Introduction. Entre contrainte et concurrence, crédit et confiance, les ressorts sociaux de l’échec économique
p. 21-23
Texte intégral
1Cette première séquence, articulée autour de cinq contributions, est résolument placée dans la longue durée puisqu’elle couvre huit siècles, du xiiie au xxe siècle. Il ne peut être question, dans une telle ampleur chronologique et avec une telle variété de terrains géographiques et thématiques, de dégager une quelconque évolution chronologique linéaire.
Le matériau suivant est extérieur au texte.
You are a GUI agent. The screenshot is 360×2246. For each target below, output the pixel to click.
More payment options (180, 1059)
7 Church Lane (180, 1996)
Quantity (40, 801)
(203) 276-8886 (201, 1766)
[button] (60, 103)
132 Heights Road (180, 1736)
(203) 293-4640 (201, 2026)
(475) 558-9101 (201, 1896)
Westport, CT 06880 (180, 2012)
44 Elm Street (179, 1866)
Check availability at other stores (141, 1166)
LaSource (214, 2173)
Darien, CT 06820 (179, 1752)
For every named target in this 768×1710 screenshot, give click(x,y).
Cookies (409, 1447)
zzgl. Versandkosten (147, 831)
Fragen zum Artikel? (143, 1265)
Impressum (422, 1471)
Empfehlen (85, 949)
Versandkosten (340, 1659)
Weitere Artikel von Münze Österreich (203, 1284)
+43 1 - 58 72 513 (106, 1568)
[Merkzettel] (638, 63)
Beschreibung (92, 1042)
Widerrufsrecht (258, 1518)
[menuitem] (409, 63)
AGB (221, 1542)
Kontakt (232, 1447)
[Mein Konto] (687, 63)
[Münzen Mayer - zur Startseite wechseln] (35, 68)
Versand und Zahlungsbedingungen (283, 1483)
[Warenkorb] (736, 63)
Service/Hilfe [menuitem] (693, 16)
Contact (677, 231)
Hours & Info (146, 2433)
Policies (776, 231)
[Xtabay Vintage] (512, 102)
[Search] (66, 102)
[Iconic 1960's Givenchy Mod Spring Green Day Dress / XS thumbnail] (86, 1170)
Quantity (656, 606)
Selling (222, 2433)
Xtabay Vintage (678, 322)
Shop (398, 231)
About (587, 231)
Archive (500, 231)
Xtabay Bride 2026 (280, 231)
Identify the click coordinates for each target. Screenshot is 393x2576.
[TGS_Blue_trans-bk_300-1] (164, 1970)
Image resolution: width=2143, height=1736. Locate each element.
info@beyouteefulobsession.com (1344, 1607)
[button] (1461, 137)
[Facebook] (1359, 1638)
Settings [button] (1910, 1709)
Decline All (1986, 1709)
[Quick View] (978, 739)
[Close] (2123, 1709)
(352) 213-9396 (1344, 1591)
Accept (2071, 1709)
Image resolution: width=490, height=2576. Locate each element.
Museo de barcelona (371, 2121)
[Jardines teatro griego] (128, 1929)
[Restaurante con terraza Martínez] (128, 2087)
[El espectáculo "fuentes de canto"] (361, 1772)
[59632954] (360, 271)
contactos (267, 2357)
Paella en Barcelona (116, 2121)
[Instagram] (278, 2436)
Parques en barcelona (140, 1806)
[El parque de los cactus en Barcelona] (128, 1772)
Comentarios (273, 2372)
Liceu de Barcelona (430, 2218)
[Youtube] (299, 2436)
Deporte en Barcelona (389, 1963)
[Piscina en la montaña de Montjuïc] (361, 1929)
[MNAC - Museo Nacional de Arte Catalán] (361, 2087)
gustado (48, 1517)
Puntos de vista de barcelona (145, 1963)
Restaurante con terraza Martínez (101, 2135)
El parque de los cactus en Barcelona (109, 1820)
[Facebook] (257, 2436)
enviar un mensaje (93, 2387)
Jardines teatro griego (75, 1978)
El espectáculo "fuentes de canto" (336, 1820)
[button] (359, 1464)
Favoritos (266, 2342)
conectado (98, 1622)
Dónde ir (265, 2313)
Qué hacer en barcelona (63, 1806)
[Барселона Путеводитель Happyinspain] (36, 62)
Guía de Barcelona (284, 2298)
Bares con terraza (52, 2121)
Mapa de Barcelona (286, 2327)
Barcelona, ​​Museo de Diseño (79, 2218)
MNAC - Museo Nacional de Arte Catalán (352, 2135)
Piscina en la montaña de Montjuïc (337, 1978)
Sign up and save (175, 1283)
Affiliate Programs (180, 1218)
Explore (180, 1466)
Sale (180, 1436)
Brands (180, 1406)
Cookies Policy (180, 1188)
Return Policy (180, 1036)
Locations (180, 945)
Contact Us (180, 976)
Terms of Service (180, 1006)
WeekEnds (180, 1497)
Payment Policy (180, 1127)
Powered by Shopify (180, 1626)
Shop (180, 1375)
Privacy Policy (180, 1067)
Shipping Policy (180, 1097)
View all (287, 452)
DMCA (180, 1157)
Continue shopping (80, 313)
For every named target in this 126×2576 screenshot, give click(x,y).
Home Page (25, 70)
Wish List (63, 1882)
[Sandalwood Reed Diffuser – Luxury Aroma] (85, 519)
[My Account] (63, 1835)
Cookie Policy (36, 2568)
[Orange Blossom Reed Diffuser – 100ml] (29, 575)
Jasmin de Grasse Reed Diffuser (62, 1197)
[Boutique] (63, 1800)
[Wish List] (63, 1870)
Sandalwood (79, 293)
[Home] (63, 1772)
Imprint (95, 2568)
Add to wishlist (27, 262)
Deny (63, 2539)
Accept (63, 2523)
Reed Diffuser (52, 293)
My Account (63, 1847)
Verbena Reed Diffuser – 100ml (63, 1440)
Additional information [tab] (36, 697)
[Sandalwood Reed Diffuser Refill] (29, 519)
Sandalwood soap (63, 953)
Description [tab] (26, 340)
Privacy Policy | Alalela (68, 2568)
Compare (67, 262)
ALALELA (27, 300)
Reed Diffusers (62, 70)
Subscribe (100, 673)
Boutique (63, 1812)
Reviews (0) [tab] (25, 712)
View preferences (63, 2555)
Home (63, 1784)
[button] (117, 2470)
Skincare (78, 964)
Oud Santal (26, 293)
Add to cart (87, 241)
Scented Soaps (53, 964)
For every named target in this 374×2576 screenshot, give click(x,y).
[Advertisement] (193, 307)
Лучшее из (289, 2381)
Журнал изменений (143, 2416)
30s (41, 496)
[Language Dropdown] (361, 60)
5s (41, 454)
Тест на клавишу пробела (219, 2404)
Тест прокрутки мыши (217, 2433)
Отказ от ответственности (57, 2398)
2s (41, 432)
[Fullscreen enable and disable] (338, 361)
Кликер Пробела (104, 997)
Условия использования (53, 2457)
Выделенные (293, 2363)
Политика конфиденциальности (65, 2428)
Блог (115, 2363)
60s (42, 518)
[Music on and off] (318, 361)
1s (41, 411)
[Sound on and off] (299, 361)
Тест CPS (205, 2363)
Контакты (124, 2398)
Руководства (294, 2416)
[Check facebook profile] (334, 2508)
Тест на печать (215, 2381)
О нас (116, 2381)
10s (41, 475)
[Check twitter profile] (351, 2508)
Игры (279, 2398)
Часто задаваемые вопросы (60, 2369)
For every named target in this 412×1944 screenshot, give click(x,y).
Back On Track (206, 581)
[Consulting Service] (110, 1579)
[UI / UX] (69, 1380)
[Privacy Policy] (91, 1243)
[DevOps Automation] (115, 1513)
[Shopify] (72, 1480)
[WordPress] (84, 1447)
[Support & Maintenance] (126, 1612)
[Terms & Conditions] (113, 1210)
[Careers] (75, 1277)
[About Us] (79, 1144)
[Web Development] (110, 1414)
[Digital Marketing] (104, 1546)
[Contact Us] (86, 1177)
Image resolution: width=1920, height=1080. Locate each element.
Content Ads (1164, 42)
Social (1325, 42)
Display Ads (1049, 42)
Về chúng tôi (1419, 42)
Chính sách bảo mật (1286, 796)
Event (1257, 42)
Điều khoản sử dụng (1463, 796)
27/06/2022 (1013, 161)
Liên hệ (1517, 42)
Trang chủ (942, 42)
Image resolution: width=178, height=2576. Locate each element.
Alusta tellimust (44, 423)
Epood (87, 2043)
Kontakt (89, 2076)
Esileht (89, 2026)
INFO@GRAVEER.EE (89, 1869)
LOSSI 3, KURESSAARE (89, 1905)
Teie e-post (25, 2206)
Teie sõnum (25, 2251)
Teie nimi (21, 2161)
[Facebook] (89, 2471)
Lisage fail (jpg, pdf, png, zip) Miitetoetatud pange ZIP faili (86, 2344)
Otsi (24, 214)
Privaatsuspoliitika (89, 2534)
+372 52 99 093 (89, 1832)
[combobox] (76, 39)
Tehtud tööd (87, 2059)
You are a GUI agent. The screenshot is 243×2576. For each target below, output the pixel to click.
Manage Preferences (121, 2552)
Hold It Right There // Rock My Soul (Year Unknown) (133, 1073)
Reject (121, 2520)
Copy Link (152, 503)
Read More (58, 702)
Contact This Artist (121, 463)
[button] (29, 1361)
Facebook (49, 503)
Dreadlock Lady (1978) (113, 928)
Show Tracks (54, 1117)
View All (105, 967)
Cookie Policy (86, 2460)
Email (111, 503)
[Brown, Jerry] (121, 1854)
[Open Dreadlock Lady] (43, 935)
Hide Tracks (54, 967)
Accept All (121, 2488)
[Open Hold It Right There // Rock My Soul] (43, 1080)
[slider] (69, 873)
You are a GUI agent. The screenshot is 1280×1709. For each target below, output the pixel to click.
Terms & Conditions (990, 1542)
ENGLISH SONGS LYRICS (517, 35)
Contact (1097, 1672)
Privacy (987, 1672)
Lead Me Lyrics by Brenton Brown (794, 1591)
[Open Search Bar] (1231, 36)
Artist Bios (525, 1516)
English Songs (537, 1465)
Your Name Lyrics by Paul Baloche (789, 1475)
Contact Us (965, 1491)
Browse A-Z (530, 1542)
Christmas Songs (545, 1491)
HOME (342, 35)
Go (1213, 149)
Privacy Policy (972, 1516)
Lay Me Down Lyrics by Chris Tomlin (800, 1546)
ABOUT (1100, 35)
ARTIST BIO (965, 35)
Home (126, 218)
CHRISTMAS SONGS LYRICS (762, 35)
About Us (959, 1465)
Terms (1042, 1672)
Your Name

Quoi de comparable, en effet, entre les réseaux médiévaux de marchands juifs à Marseille et Barcelone, d’une part, et l’aventure de presse populaire qu’a incarné Paris-Jour dans les années 1950-1960 ? Entre l’armement des navires coloniaux à Bordeaux au siècle des Lumières, l’établissement d’un nouveau droit des brevets d’invention dans la France révolutionnaire et, enfin, l’utopie réalisée du Familistère de Guise ? Il convient donc de tirer des fils, de dessiner des entrelacs, de débusquer des constantes – ou des variantes – entre des expériences historiques éloignées, mais qui partagent cependant toutes l’ombre portée de la faillite et de l’échec économique.
2On lira donc avec intérêt les contributions présentes, en ayant à l’esprit trois questionnements transversaux qui émergent utilement pour interroger les usages sociaux de la faillite que connaissent les entreprises dont il est question ici.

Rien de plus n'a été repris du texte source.